A pandemia acelerou inúmeras transformações, uma delas foi a proliferação do ensino à distância (EAD). Hoje, matriculados no EAD já são 40% dos alunos de ensino superior brasileiro e a tendência é de que ultrapassem o número do presencial ainda nesta década. O EAD particular é o modelo de ensino superior que mais abriu vagas no último ano, mas existem preocupações legítimas relacionadas à qualidade. “Há uma defasagem absurda no EAD na proporção de professores e estudantes. Há instituições com 700 mil alunos com cerca de 200 professores, enquanto no presencial temos instituições com 40 mil alunos e 400 professores”, relatou Curi.

Mas para Balbachevsky, é preciso ter cuidado para separar o joio do trigo. Num país como o Brasil, em que a média de idade dos alunos é alta e a maior parte deles se desdobra para conciliar responsabilidades familiares e profissionais com a educação, o modelo EAD é fundamental. “Ele tem um custo de entrada e de saída muito mais baixo, mais atrativo.

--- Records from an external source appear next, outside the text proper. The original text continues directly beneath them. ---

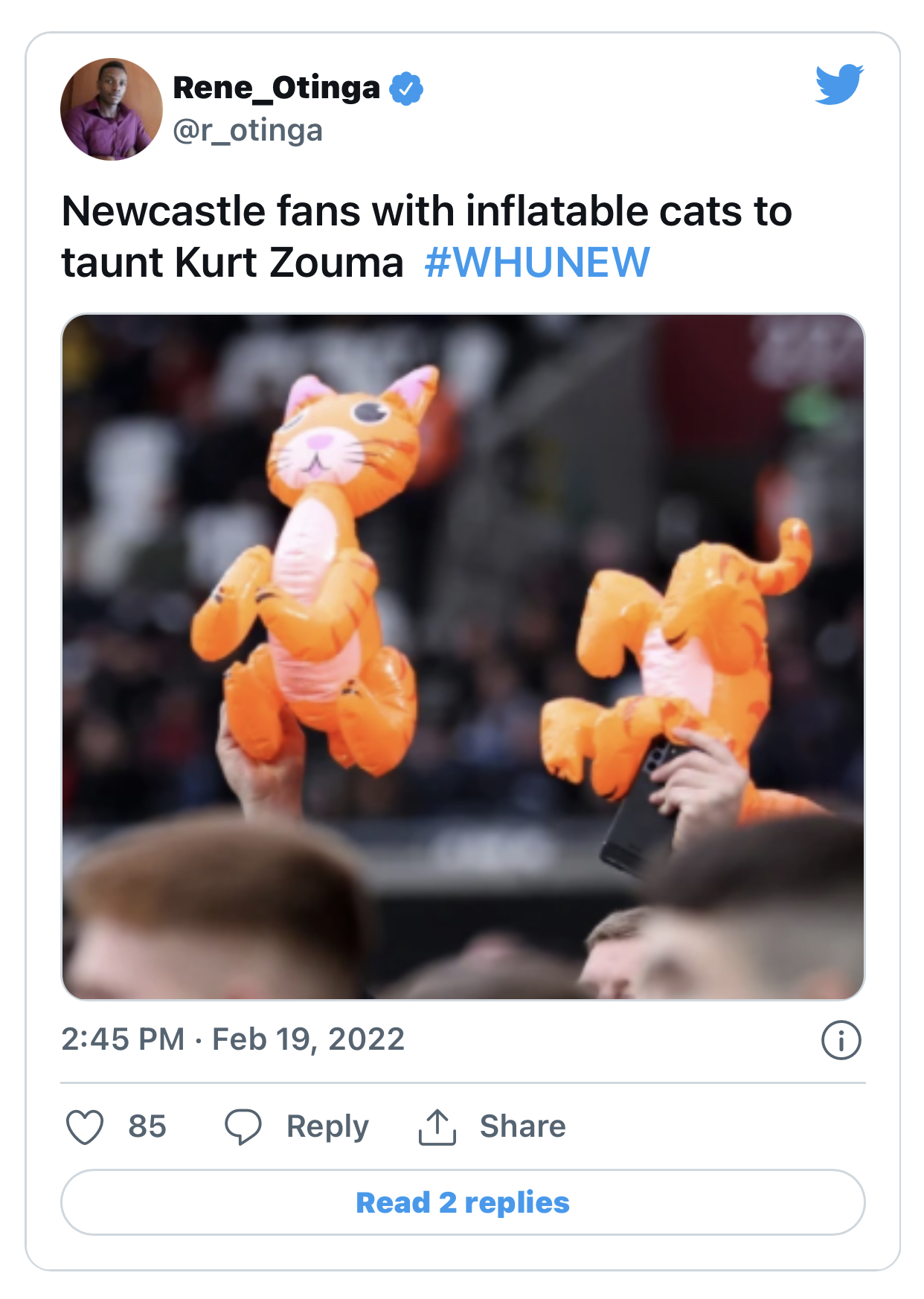Open Rene_Otinga's round profile picture

click(112, 109)
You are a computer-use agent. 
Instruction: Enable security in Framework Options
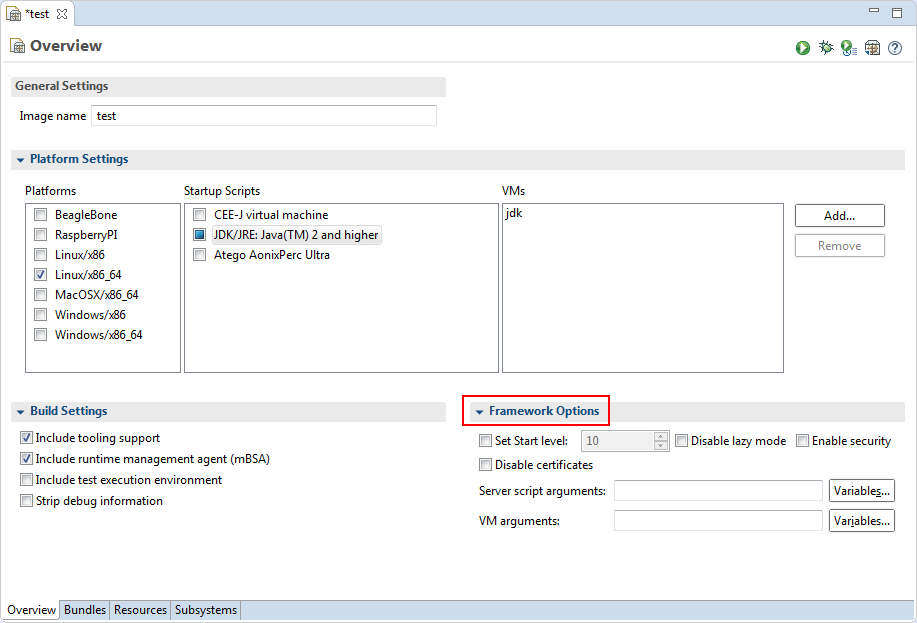point(803,440)
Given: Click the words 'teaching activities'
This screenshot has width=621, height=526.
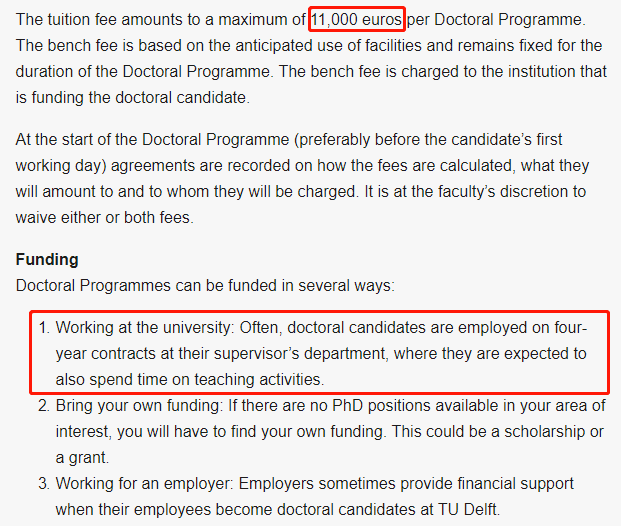Looking at the screenshot, I should tap(258, 379).
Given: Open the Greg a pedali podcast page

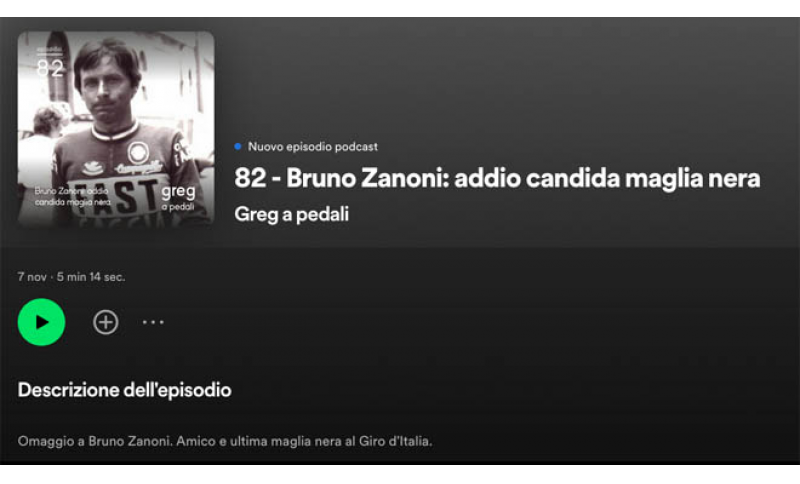Looking at the screenshot, I should tap(292, 214).
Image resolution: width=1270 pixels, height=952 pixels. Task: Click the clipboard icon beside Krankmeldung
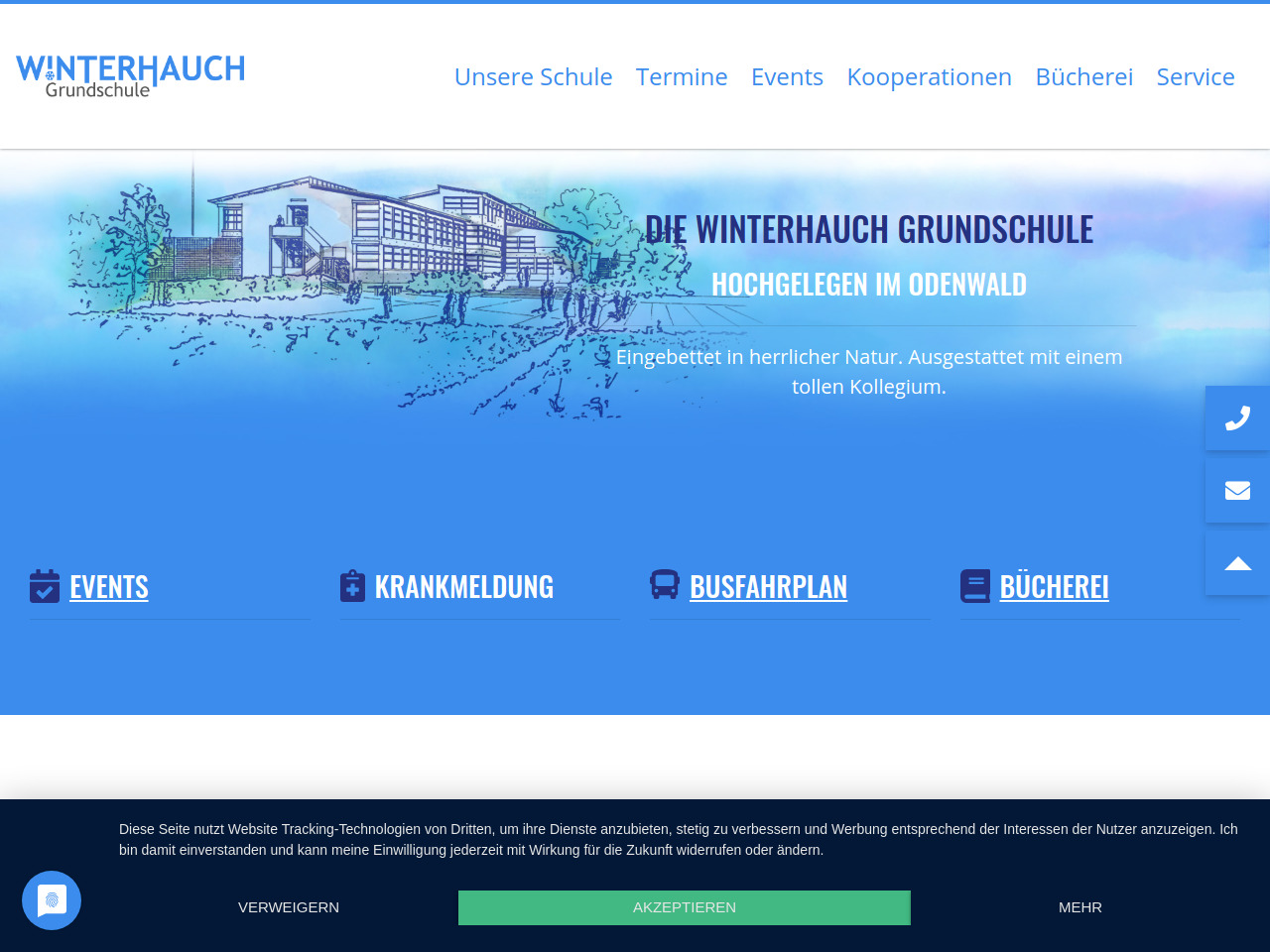pos(352,586)
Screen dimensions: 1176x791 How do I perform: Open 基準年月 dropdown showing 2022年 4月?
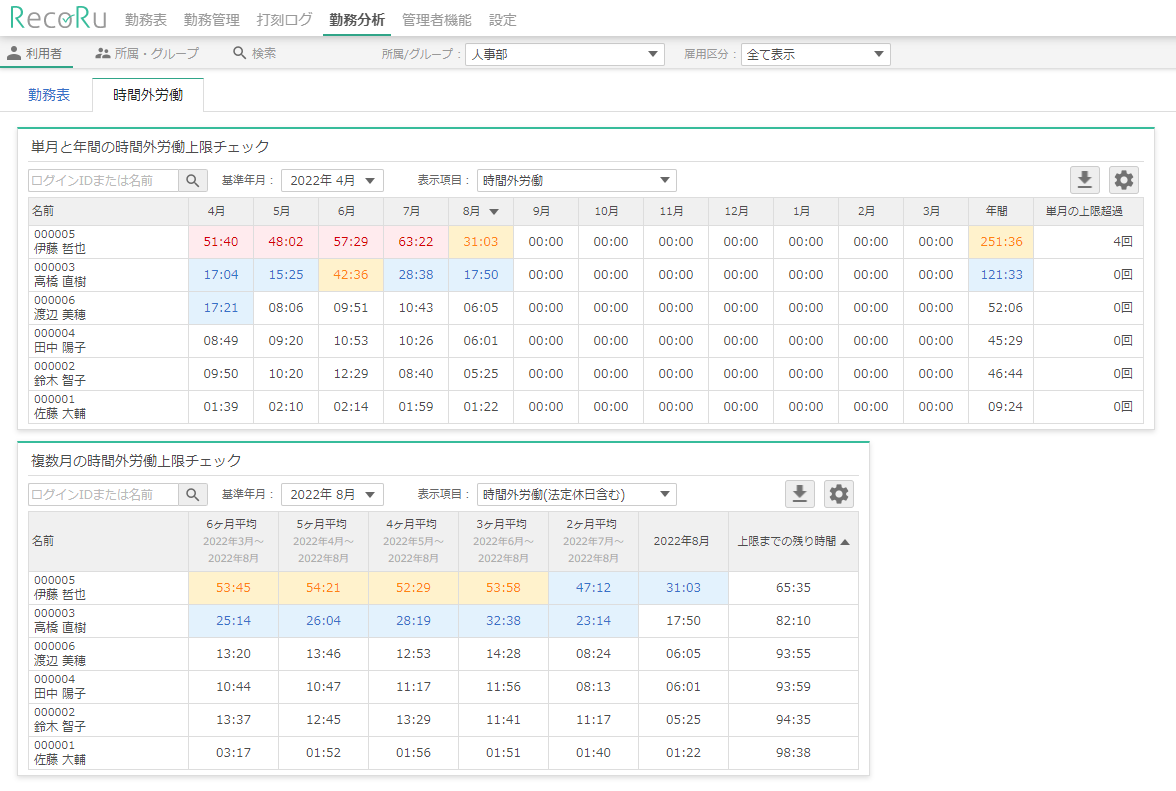[x=332, y=181]
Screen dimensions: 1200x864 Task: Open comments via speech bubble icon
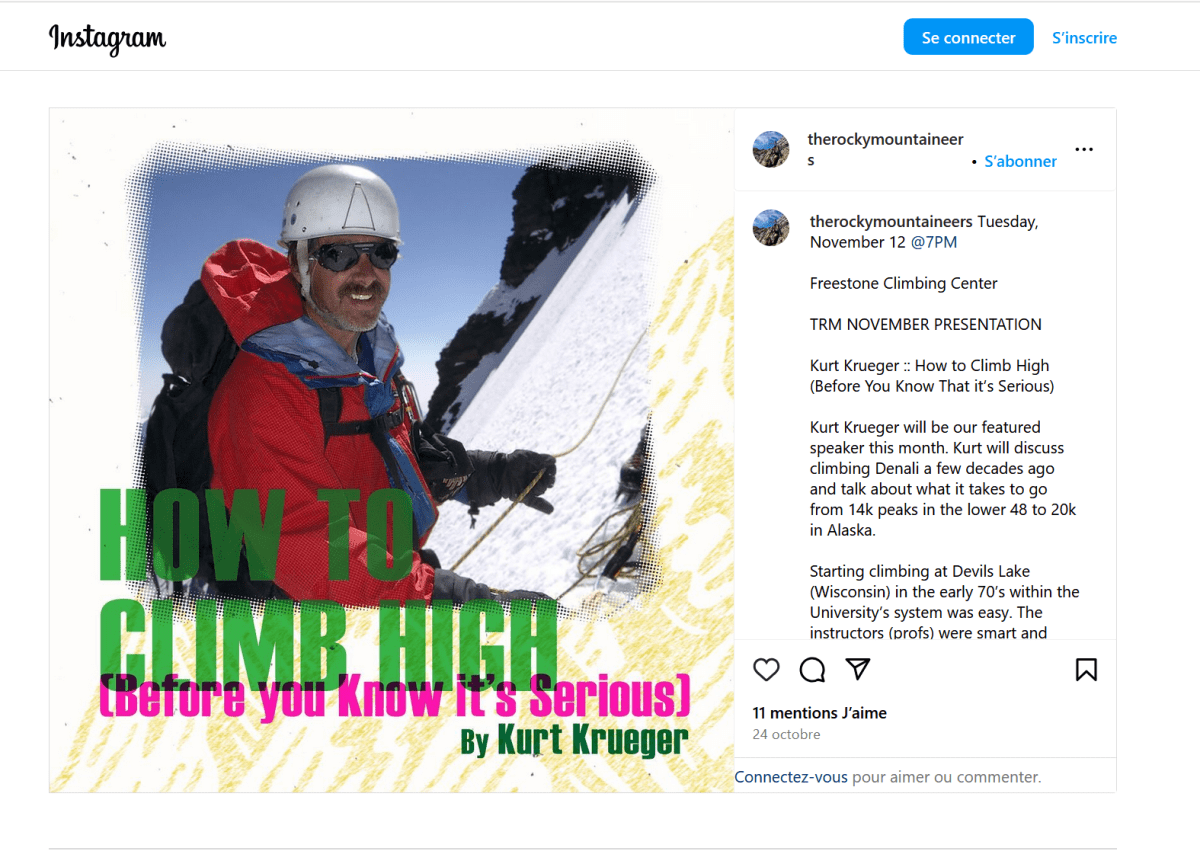tap(812, 670)
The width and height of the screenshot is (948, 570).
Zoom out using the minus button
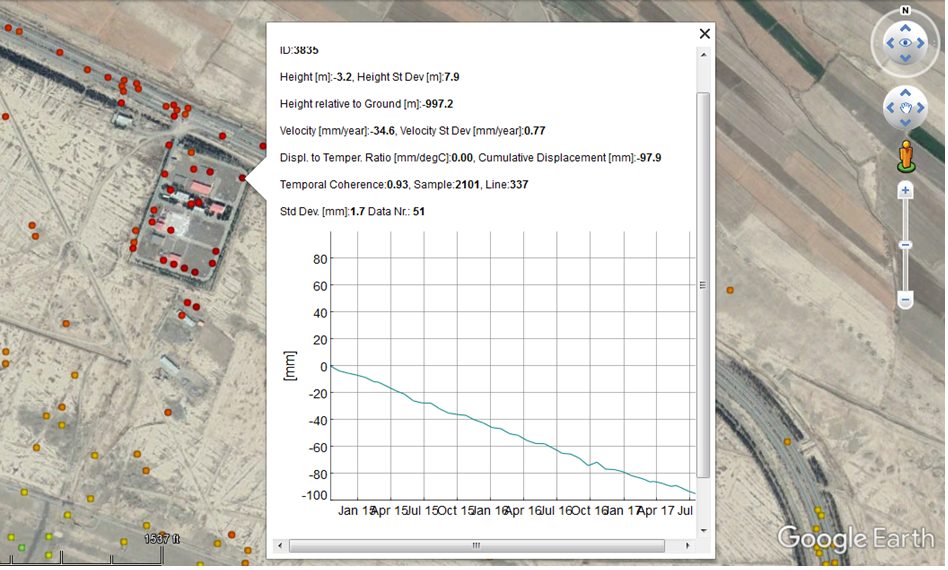click(x=905, y=300)
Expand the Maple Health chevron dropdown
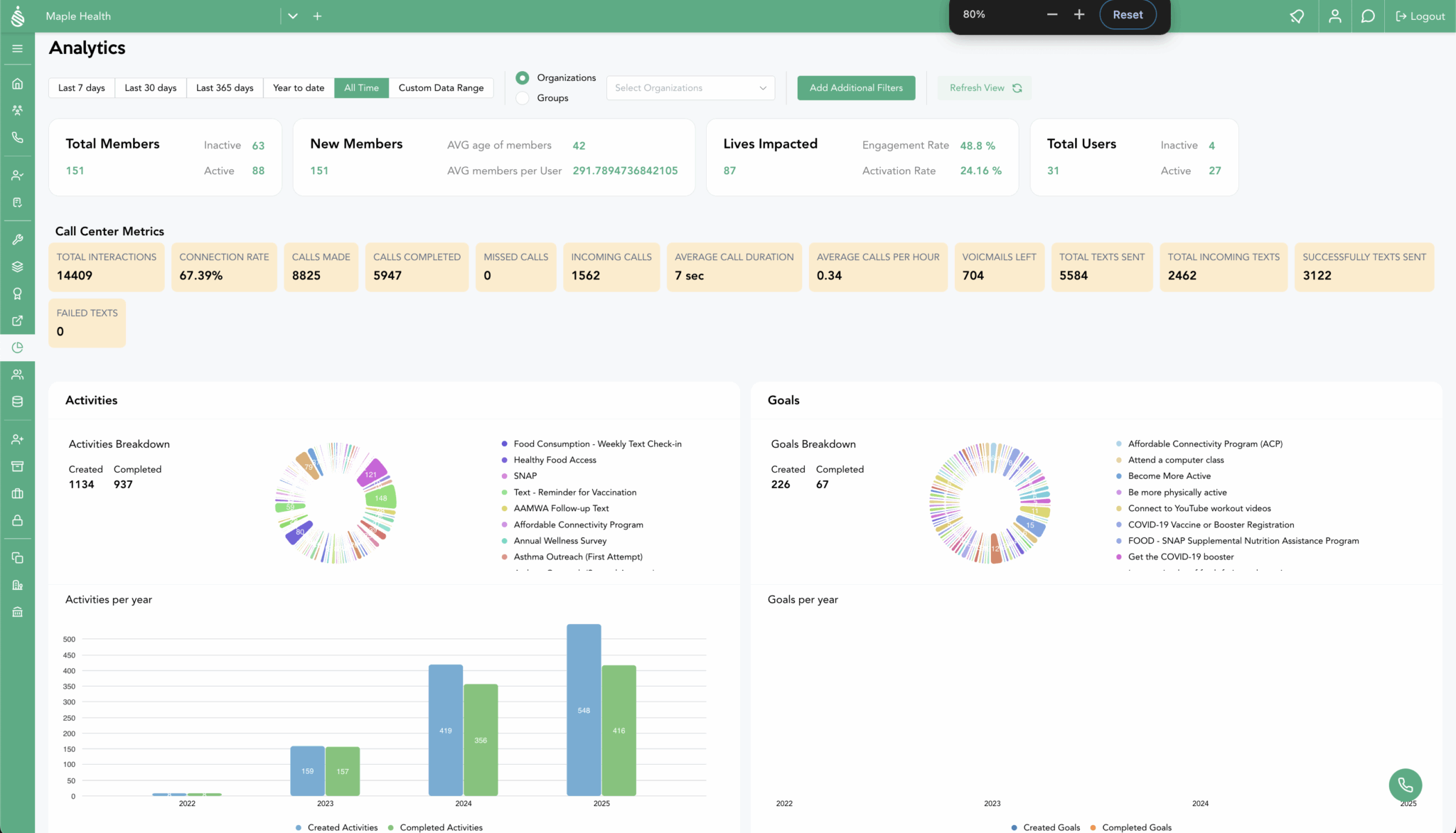 click(292, 16)
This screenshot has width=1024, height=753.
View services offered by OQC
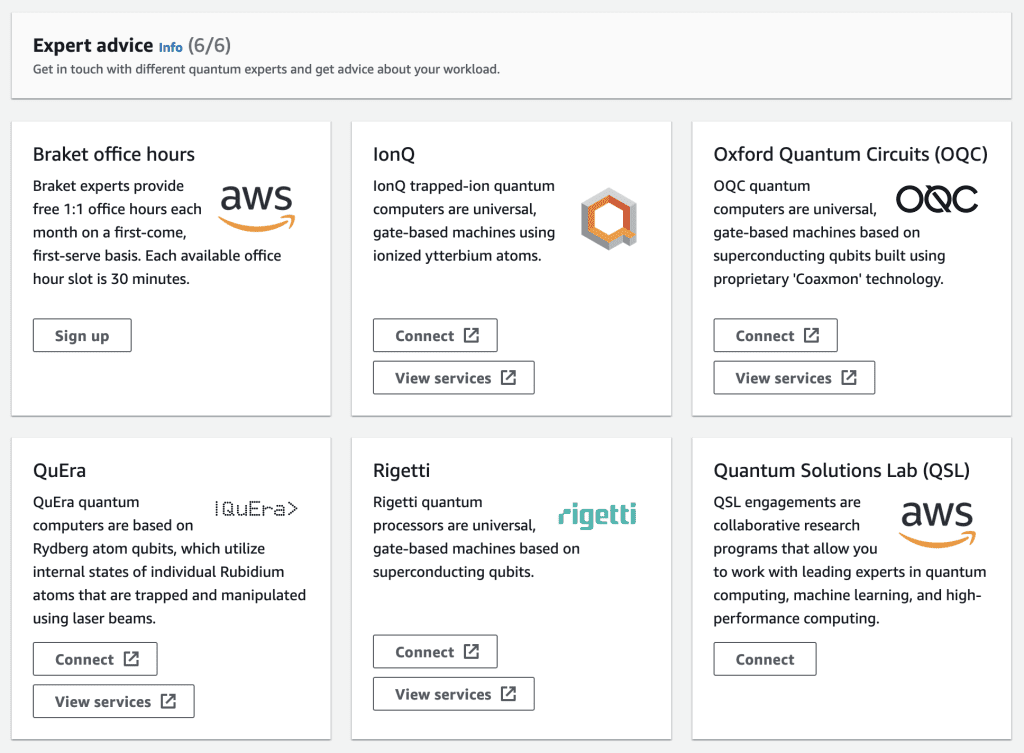click(794, 377)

Mas o modelo precisa ganhar corpo, ser levado à sério, não pode ser uma estratégia de instituições privadas para cortar custos e aumentar receitas. No nosso país, com tantas regiões afastadas, eu consigo imaginar o EAD sendo fundamental, por exemplo, na formação de professores e na capacitação de servidores públicos de cidades interioranas, e em diversas outras áreas também”.